WLCG-OSG-EGEE Ops' Minutes Thu 11 Jun 2009
Summary
There will be a main outage of the RAL Tier1 (RAL-LCG2) will take place over a period of a couple of weeks at the end of June and early July. A blog
at:
http://www.gridpp.rl.ac.uk/blog/2009/05/14/schedulemovenewbuilding/
details the scheduled outages for component services.
Attendance
EGEE
- Asia Pacific ROC: Jason Shih
- Central Europe ROC: Malgorzata Krakowian
- OCC / CERN ROC: Antonio Retico, Diana Bosio, Nick Thackray
- French ROC: Pierre Girard
- German/Swiss ROC:
- Italian ROC:
- Northern Europe ROC: Ron Trompert,
- Russian ROC: Victor Edneral, Alexander Kryukov
- South East Europe ROC:
- South West Europe ROC: Christian Neissner
- UK/Ireland ROC: Jeremy Coles
- GGUS: Torsten Antoni, Guenter Grein
- GOCDB:
WLCG
- WLCG Service Coordination: Harry Renshall
WLCG Tier 1 Sites
- ASGC: Jason Shih
- BNL: Absent
- CERN site: absent
- FNAL: Catalin Dumitriescu
- FZK: Absent
- IN2P3: Pierre Girard
- INFN: Absent
- NDGF: Vera Hasper
- PIC: Absent
- RAL: Gareth Smith
- SARA/NIKHEF: Ron Trompert
- TRIUMF: Absent
Kyle Anthony
LHC Experiments
- ATLAS: absent
- LHCb: absent
- CMS: absent
- ALICE: absent
Feedback on Last Week's Minutes
None was given.
EGEE Items
Grid Operator Hand Over on Duty
|
"Old style" COD Team |
From |
Germany/Switzerland (DECH) |
To |
Russia |
- Report from "old style" COD:
Two GGUS tickets to report:
https://gus.fzk.de/ws/ticket_info.php?ticket=47749
,
https://gus.fzk.de/ws/ticket_info.php?ticket=48007
. The two tickets are for the SEE ROC, concering the same site and have
been opened since a long time.
UPDATE at the meeting: the tickets are closed in GGUS, so there might a problem in the interface with
the CIC portal, as the COD kept updating a closed ticket since April 30th.
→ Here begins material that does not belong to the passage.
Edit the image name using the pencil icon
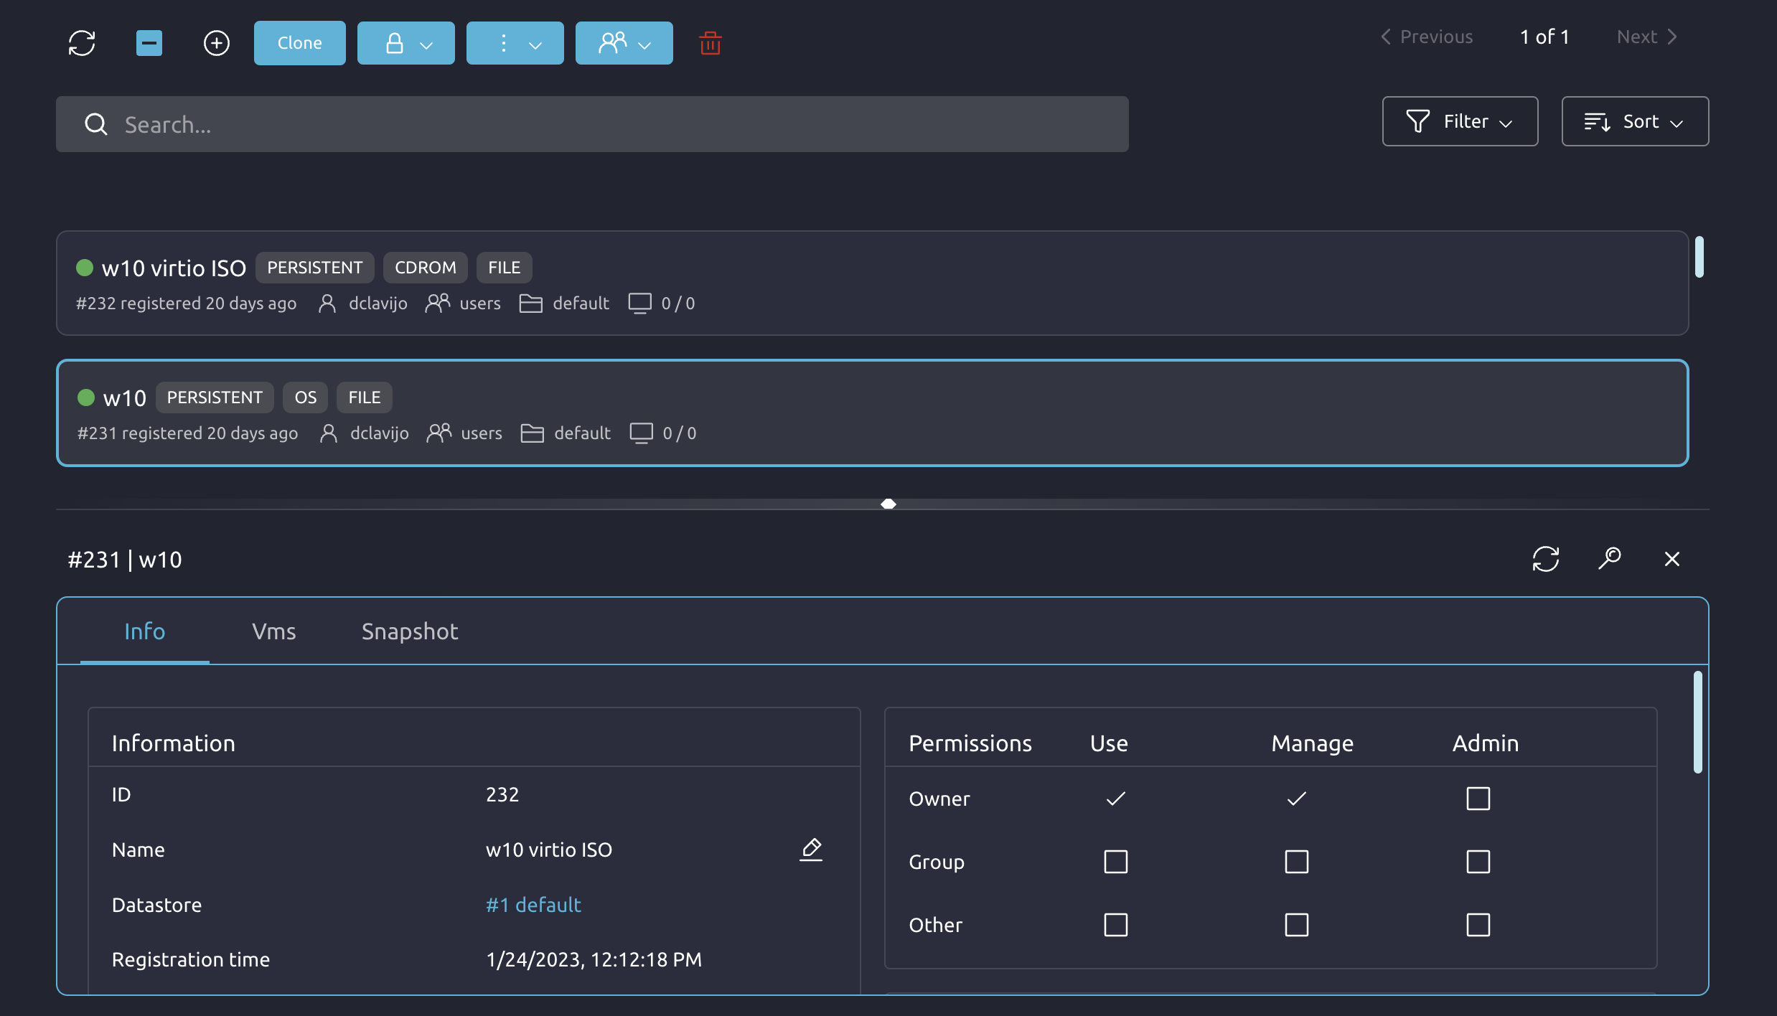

UPDATE after the meeting: Site in SD until 20/06.
|
c-COD Team |
From |
North Europe (NE) |
To |
Asia Pacific (AP) |
Quiet week : nothing to report
Sites Considered For Suspension
None.
PPS Reports and Issues
- gLite 3.2 UPDATE 03: the new versions of the UI and WN on SL5.
https://twiki.cern.ch/twiki/bin/view/EGEE/PPSReleaseNotes_320_PPS_Update03
- gLite 3.1 UPDATE 48: new version of GFAL and lcg-utils.
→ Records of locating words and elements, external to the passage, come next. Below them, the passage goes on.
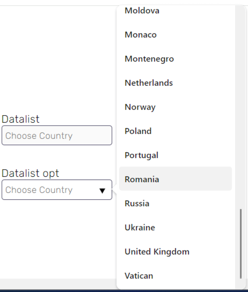Pick United Kingdom from the options

point(175,251)
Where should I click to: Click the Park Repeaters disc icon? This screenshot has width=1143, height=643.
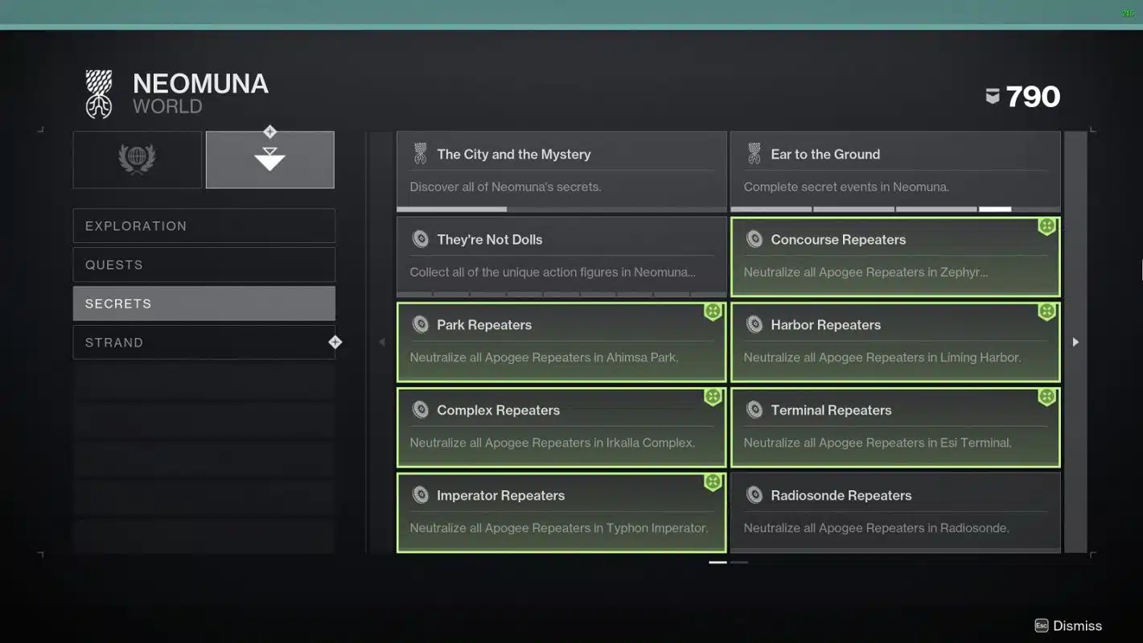click(x=420, y=324)
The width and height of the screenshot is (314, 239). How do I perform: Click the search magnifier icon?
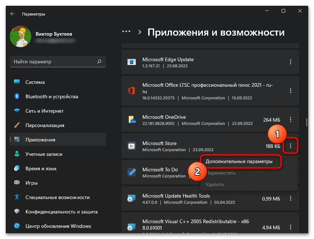99,62
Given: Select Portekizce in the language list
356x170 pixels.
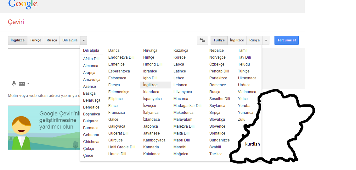Looking at the screenshot, I should (218, 78).
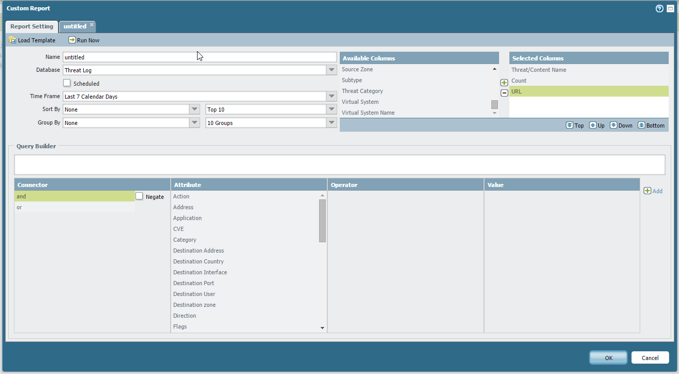Viewport: 679px width, 374px height.
Task: Open the Time Frame dropdown
Action: click(x=331, y=97)
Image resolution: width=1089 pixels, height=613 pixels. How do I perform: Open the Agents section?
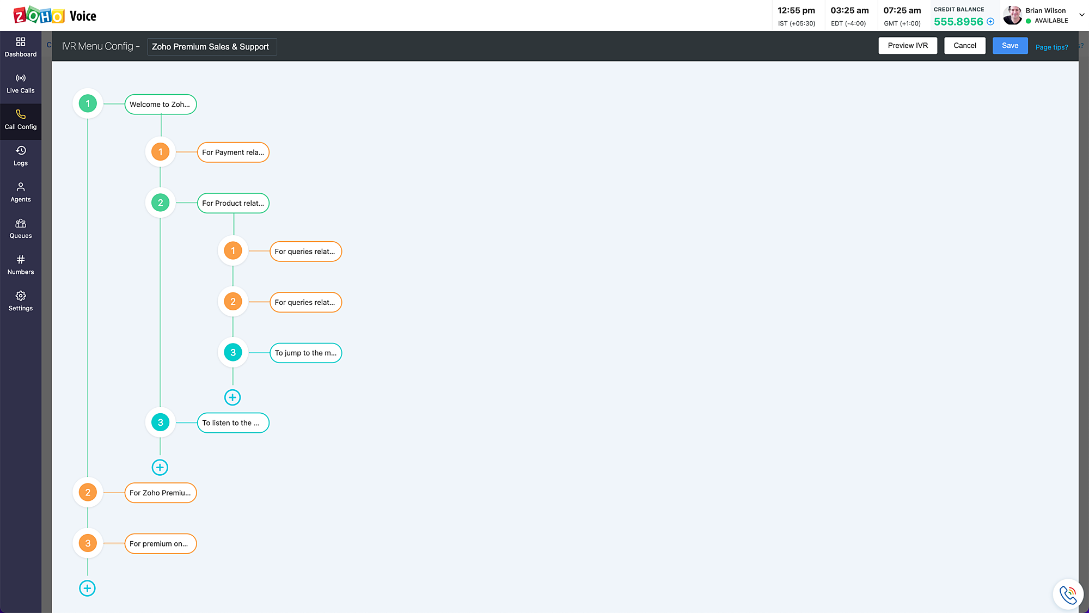[x=21, y=192]
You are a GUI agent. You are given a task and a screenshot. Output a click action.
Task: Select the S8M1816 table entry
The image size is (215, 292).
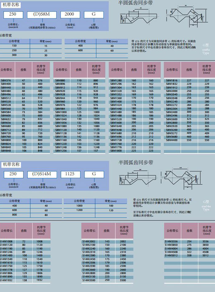[x=171, y=80]
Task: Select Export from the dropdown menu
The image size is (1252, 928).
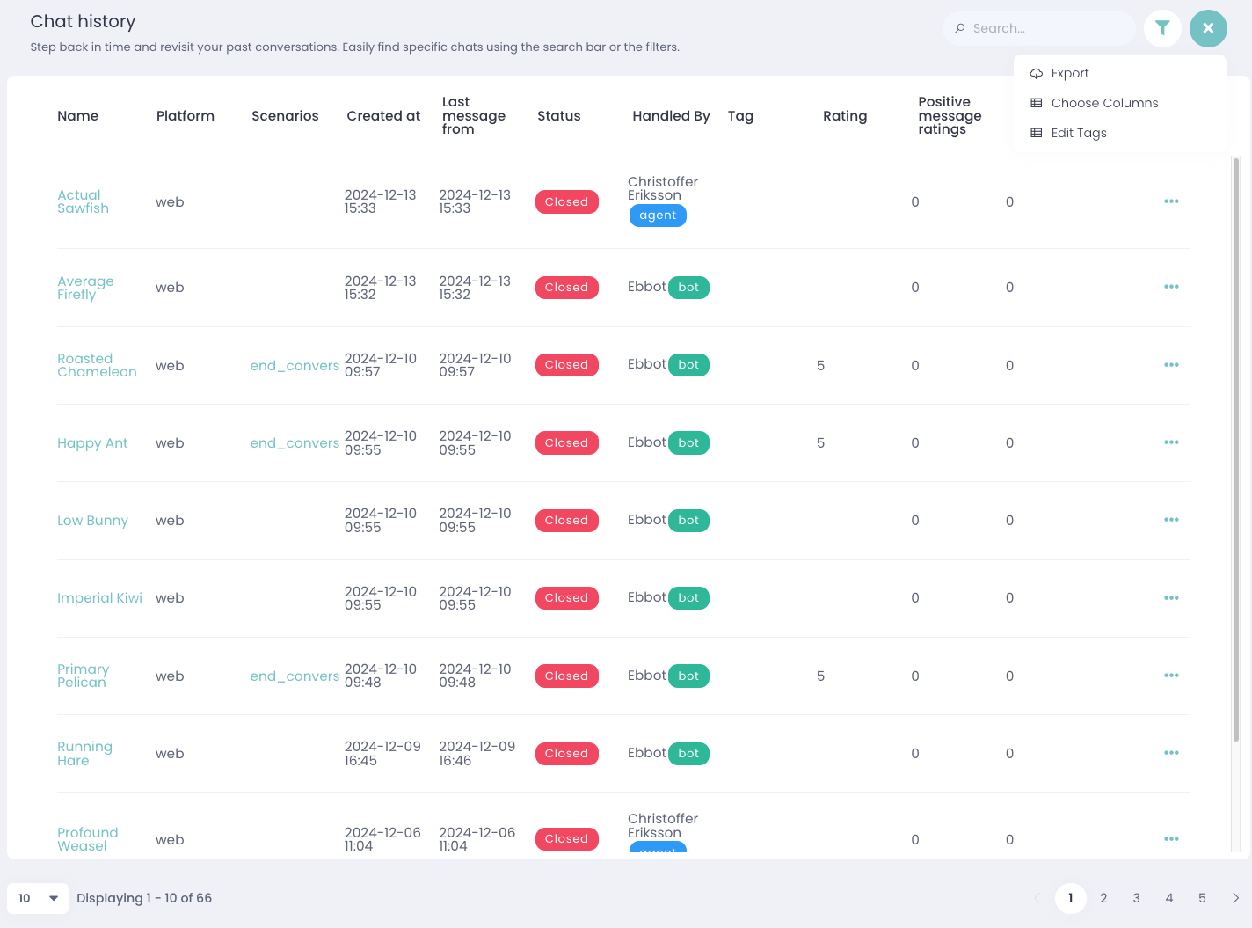Action: tap(1069, 73)
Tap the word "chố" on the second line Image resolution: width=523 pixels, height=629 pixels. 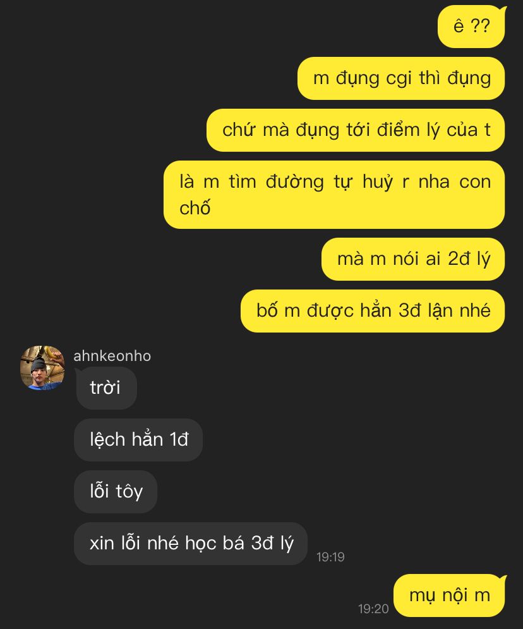click(195, 208)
https://twiki.cern.ch/twiki/bin/view/EGEE/PPSReleaseNotes_310_PPS_Update48
gLite Release News
- gLite 3.1 UPDATE 47:
- new version of gFAL and lcg-utils,
- new AMGA
- myproxy client on the WN
will be released this week.
The updates to fetch-crl scripts, and WN grid-cm-* packages were postponed.
EGEE Items From ROC Reports
- France : Since 01/06/2009, one of the regional Top BDII, hosted at GRIF, had some problem initially due to a air cooling system problem. GRIF WMS had consequently some problems because it was linked to this Top BDII.
UPDATE: GRIF
BDII has been moved to another site.
- France : IN2P3-CC, the MSS software update successfully ended on Friday. Dcache SE is now fully available.
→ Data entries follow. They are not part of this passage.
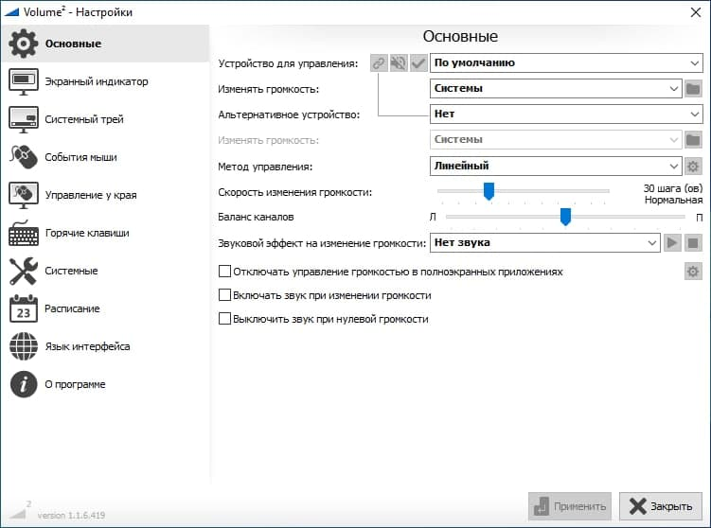Open folder icon beside first Системы dropdown
The width and height of the screenshot is (711, 528).
693,89
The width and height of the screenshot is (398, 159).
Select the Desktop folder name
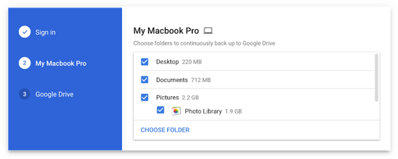[167, 62]
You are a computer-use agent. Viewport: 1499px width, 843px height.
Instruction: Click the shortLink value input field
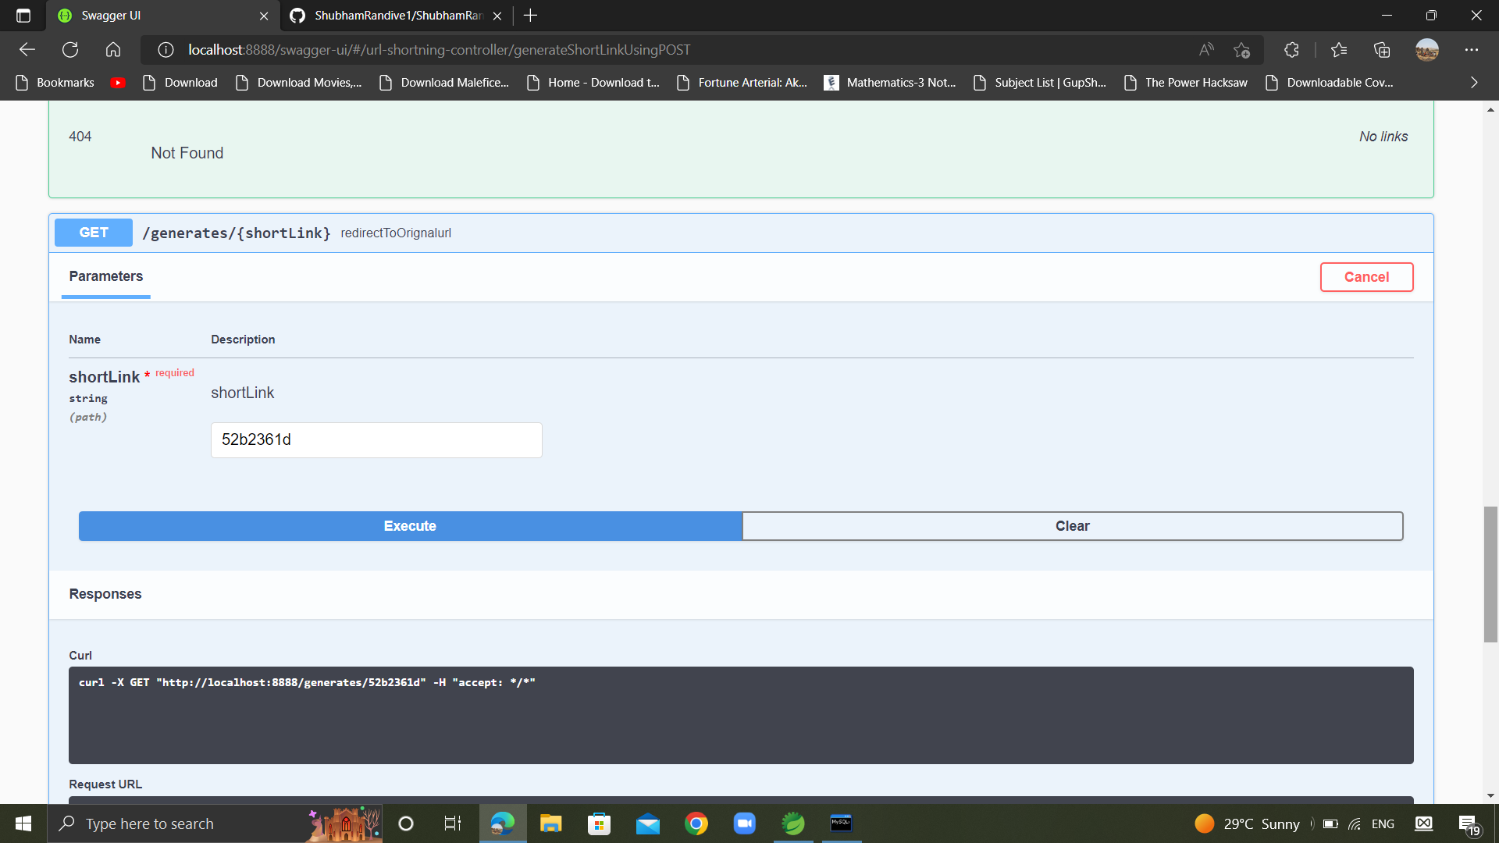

- DECH : We needed to ban some users because of various things, first some jobs are completely filling /tmp (VOs icecube and biomed) and also there are hundreds of running jobs being killed by CPU time limit (ATLAS). The first two cases got quickly fixed via GGUS. The ATLAS case is still open since almost two weeks: https://gus.fzk.de/ws/ticket_info.php?ticket=49052
(Assigned to VOsupport) How should sites react in cases users got banned? LHC have alarm tickets to sites, how should sites approach the VOs?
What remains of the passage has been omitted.